Executives who are out there making key decisions that impact markets, artists, shows, tours and companies.

Makan Delrahim
Assistant U.S. Attorney, U.S. Department of Justice

While Congress subpoenas the Attorney General and a Facebook co-founder argues the company should be broken into thirds, the Department of Justice is also considering regulatory changes that would affect competitiveness in dozens of markets. Makan Delrahim, head of the Department of Justice’s antitrust division, announced last year that the DOJ had begun reviewing the consent decrees it entered with ASCAP and BMI in 1941. “As public agencies we need to take a look and see if these consent decrees are still relevant in the marketplace,” he said at Vanderbilt Law School in 2018.

Any business where live music is performed must pay songwriters and publishers, mainly through performance rights organizations ASCAP and BMI. Businesses such as concert venues acquire blanket licenses from ASCAP and BMI for the performances of the millions of musical works in their catalogs.
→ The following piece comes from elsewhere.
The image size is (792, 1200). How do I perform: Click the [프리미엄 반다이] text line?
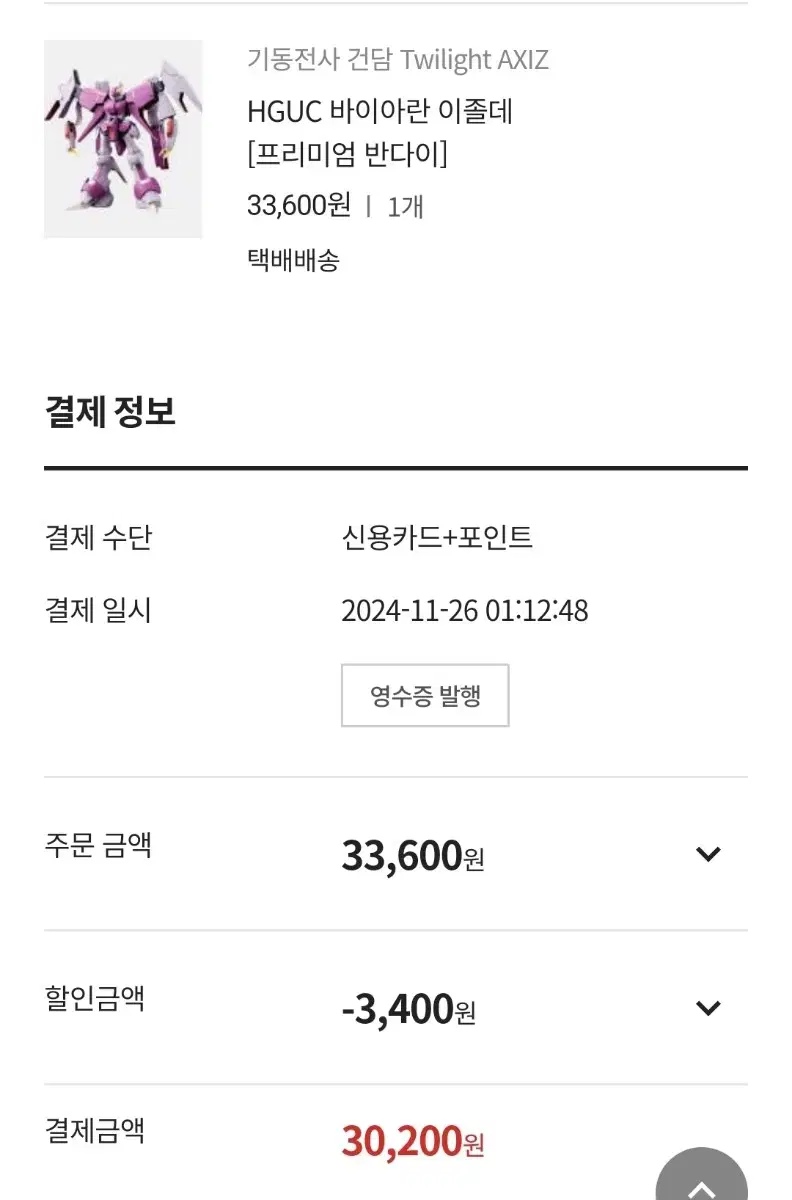pos(347,155)
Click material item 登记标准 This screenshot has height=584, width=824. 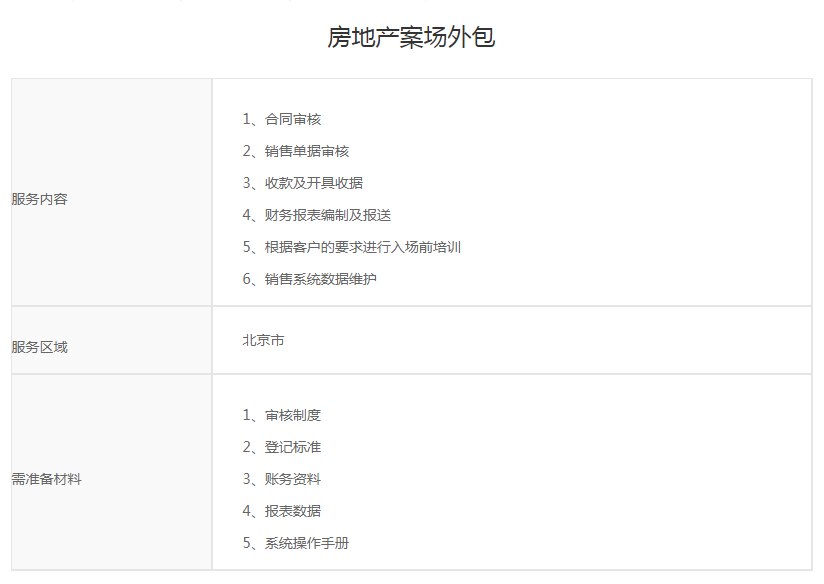pyautogui.click(x=293, y=447)
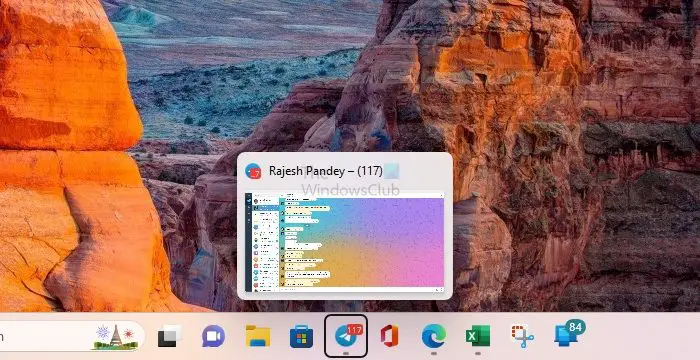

Delrahim is leading a review of all DOJ consent decrees to assess if technological changes have eroded a market’s competitiveness. 

“We will begin sunsetting some of them that don’t make a lot of sense,” he said. In a 2017 speech, Delrahim expounded a hands-off approach to antitrust that lets “competition police markets instead of bureaucrats in Washington, D.C.” He expects “to cut back on the number of longterm consent decrees we have in place” in favor of “structural remedies” such as divestitures. 

The performing rights business is hardly a market that polices itself. The consent decrees requires the two organizations, which command about 90 percent of the market, to grant all requests for licenses. So, for example, the PROs license their repertoire at rates that take into account the type and size of the business. All types of companies, from a small coffee shop to Madison Square Garden, pay for a blanket license that covers everything in ASCAP and BMI’s catalog. A company can negotiate with a PRO, however, but an impasse sends the parties into court; a judge then hears the case and sets the licensee’s rates. 

Conflicts over interpretations of the consent decrees continue to this day. In 2017, BMI won its lawsuit against the DOJ over the latter’s decision to allow for “full-works” licensing. The longstanding practice was to acquire separate licenses when a musical work had multiple songwriters represented by different PROs. In addition, in 2015, publishers lost their bid to withdraw their licenses from digital service providers in order to strike direct deals. The attempt was rebuffed when two judges told publishers they must allow ASCAP and BMI to license their full catalogs or withdraw from all licensees. 

Delrahim has not signaled opinions on either matter, but a change to the consent decrees would change who gets paid, how they get paid and how much they get paid.